Experimental set-up and study workflow. Imaging data were acquired on a simultaneous PET-MRI system with T1 mapping, DCE-MRI acquisition with two contrast agents (AGuIX^® NPs and Gd-DOTA) (A). PET and MRI data were analysed (B) using Logan plot model for [⁶⁸Ga]AGuIX^® NPs PET data to obtain parametric distribution volume (V_t) images. AGuIX^® NPs and Gd-DOTA DCE-MRI data were analysed with Extended Tofts model to compute volume transfer constant (K_trans), plasma volume (V_p) and extravascular extracellular volume (V_e) parametric maps. Input function was taken in the sagittal sinus. DCE-MRI = dynamic contrast-enhanced MRI; NPs = nanoparticles.

Figure 2

Representative illustrations of abnormal BBB permeabilities. Illustrations of diffusion-weighted scan (acute infarct), post-contrast T1w scan, T2* and BBB permeability maps (from fourth to sixth row, PET AGuIX^® NPs V_t overlaid on T1 MRI, MRI AGuIX^® NPs K_trans, MRI Gd-DOTA K_trans, respectively) in two animals with focal and limited BBB leakage (A) and extended parenchymal and subarachnoid BBB leakage (B). BBB = blood–brain barrier; NPs = nanoparticles.

Figure 3

Extension of oedema (decreased ADC) and BBB damage (increased permeability) to all compartments, including apparently remote regions at early reperfusion.

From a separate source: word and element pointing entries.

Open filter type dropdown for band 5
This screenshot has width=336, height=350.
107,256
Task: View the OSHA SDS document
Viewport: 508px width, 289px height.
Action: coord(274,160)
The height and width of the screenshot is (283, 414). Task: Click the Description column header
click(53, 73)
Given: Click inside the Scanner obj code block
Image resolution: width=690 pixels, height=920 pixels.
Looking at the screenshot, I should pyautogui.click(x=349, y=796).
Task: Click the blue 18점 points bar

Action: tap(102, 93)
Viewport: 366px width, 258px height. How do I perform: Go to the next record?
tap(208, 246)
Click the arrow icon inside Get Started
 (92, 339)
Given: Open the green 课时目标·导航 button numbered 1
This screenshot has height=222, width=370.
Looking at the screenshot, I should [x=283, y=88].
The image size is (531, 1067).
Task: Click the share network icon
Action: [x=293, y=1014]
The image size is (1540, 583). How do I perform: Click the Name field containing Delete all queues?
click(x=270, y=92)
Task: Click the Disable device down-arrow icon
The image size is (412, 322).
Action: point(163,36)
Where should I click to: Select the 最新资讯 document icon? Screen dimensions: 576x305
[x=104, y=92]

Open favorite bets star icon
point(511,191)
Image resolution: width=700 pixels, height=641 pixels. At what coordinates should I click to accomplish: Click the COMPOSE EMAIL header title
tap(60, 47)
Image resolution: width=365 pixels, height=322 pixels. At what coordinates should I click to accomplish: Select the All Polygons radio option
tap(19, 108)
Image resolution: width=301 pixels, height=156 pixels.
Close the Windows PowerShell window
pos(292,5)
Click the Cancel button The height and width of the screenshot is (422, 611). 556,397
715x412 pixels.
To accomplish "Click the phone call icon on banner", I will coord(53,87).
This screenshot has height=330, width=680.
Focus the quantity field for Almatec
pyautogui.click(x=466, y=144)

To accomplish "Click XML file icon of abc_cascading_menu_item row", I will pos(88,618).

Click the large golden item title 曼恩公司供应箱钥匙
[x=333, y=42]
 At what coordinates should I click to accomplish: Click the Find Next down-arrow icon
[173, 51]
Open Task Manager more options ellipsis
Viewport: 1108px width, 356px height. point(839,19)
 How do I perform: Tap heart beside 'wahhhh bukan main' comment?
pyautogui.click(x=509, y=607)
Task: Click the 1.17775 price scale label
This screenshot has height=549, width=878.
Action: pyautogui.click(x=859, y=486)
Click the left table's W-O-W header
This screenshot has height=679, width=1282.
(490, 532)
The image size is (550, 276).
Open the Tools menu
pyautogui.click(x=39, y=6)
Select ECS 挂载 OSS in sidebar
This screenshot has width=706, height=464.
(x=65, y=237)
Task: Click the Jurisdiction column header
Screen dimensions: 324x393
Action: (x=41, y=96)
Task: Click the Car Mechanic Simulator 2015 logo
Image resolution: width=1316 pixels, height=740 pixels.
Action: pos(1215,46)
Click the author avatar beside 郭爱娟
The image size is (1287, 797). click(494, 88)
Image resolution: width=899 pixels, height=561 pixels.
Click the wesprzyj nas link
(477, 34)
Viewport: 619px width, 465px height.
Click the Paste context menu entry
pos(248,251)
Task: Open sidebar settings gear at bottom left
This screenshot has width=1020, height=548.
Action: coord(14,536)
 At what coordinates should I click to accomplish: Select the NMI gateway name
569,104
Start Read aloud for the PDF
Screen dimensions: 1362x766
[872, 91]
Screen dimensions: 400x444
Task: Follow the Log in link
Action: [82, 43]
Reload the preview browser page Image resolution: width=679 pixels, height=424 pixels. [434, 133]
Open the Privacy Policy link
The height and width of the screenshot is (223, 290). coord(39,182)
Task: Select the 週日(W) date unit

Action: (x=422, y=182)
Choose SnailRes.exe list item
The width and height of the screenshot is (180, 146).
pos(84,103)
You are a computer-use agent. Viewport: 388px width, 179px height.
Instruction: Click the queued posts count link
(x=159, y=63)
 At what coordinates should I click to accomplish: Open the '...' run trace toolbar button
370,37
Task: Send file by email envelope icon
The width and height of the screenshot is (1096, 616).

Boxplot of baseline, per-occlusion, post-recanalization, Day+7 ADC, AGuIX^® NPs K_trans in the five compartments: acute infarct, ischaemic penumbra, final infarct, progression and regression areas (n = 5 animals). Data are normalized by their contralateral value and expressed as ipsilateral/contralateral ratio. *P-value < 0.05 one-way repeated measures non-parametric ANOVA (Friedman test) followed by Dunn's multiple comparisons test. ADC = apparent diffusion coefficient; BBB = blood–brain barrier; NPs = nanoparticles.

Figure 4

Permeability to AGuIX^® NPs is lowered by CsA treatment in brain parenchyma and choroid plexus. Longitudinal progression of normalized BBB permeability (AGuIX^® NPs K_trans) in the acute infarct in the two treatment groups represented as boxplots (A) or individual values (B). Median AGuIX^® NPs K_trans at post-recanalization and Day +7 lateral ventricles in Placebo (n = 5 animals) and CsA (n = 7 animals) groups in choroid plexus (C). Although not significantly, the choroid plexus in the ipsilateral hemisphere showed decreased K_trans in the CsA-treated group post-recanalization (n = 7 animals) compare to the placebo group (n = 5 animals), which persisted and became significantly lower at Day 7 in the group treated with CsA (D). MMP9 levels at the post-recanalization was also significantly lower in the treated group (n = 5 in each group) (E). (A) * P < 0.05 two-way repeated measures ANOVA followed by post hoc Bonferroni test for multiple comparisons. (D, E) * P < 0.05 non-parametric Mann–Whitney test. BBB = blood–brain barrier; CsA = ciclosporin A; NPs = nanoparticles.